Giriş sıralarının tersinden çıkışlar başladı. Önce bizim elemanın arkadaşları türlü sebeplerle, sonra mendilci çocuğun abisi ve çocuk, saatin geç olduğunun hatırlatılmasıyla ve vedalaşan üniversite mezunu bebeler minnetleriyle çıktılar kapıdan. Akşam eve gitmem,diye bütün gün hiç düşünmemişti, düşünsem bulabilirdim, diye sayıkladı. Ne yaparsa iyilik hanesine, ne yaparsa kötülük hanesine yazılacaktı. Sonuçta kalbin kırılması, kırdığı düşünülen kişiden bağımsız bir mevhumdur. Yani söylediklerine kırılmayacak pek çok kişi vardır pekâlâ.
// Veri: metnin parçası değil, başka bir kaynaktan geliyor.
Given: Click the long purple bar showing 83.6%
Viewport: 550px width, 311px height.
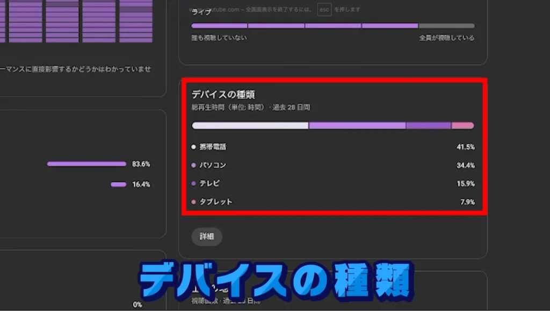Looking at the screenshot, I should coord(86,164).
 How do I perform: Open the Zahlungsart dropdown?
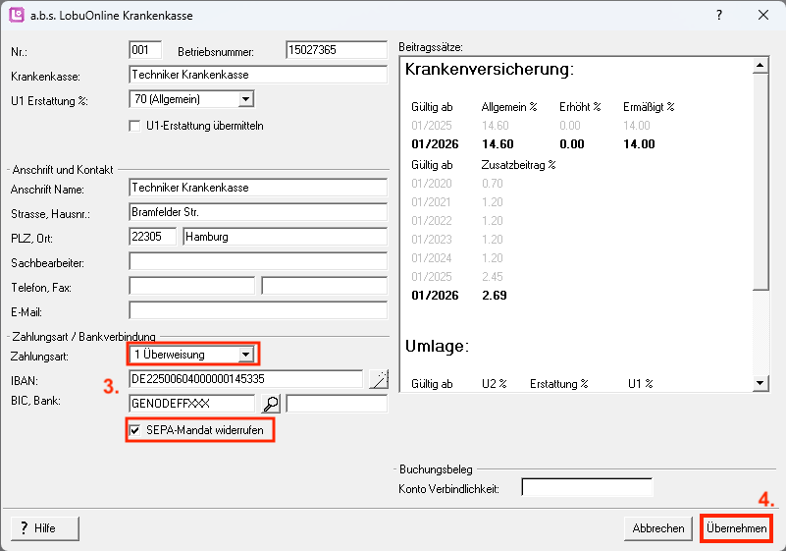pos(246,354)
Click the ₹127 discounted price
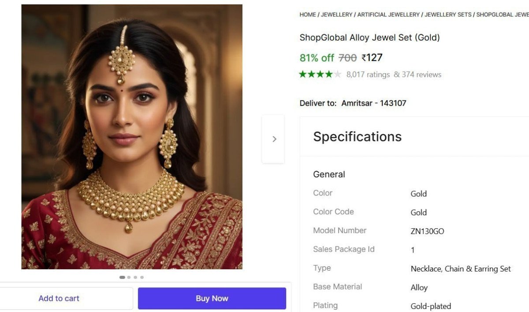Viewport: 529px width, 312px height. pos(372,58)
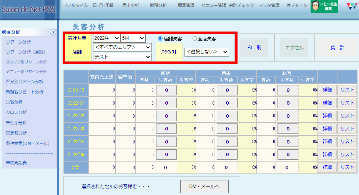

Bu fikri sevdi, bir ara üzerine düşünüp kitabında kullanmak üzere zihninde uygun bir yer aramaya koyuldu. Aradığında asla bulamayacağı bir yere yerleştirmek üzereyken kibarca dükkânı kapatıp yola çıkacaklarını söyleyen sesle toparlanıverdi.
“Hemen abi, kalkayım ben.”
Kardeşlerden kadın olanı seslendi, “Kavanoza koyayım da çorbanı evde iç.” Halen ılık çorbaya sarıldı, yol boyunca düşünürüm dedi, cevabı bulacağından emindi. Boşa aldı, yedi katı iniverdi. Hiç de düşmedi ya şu merdivenlerden, başarı saydı bunu. Çıkarken değil de insan, inerken daha teşne oluyor düşmeye. Paldır küldür. Binanın tepesine baktı indiğinde, nedense el sallayacaktı bakan varsa camdan. Kimse yoktu. Gelirken “Hayat: 5 – Balık: 0”* yazdığından emin olduğu tabelada şimdi dükkânın adı patlak lambalarla yarım yamalak aydınlanıyordu:
Ar.fT.faRay
Gözü yukarıda kalınca başı döner gibi oldu. Çorba kavanozuna tekrar sarıldı. Ya medet. Sen bir kavanoza nasıl sığdırdın arafı?
*: Murat Uyurkulak’ın “TOL” romanından.
- Araftafaray - 1 Ağustos 2020
Merhaba @guleyni
Öykünüz çok kısa olmasına rağmen yorucu ve şiirsel bir anlatıma sahip. Ben okurken pek bir şey anlamadığımı itiraf etmeliyim. Diğer öyküleri okuduktan sonra ikinci kez okumam gerek.
Kaleminize sağlık.
Selam @SJack,
Yorumun için teşekkür ederim. Tekrar görüşmek üzere.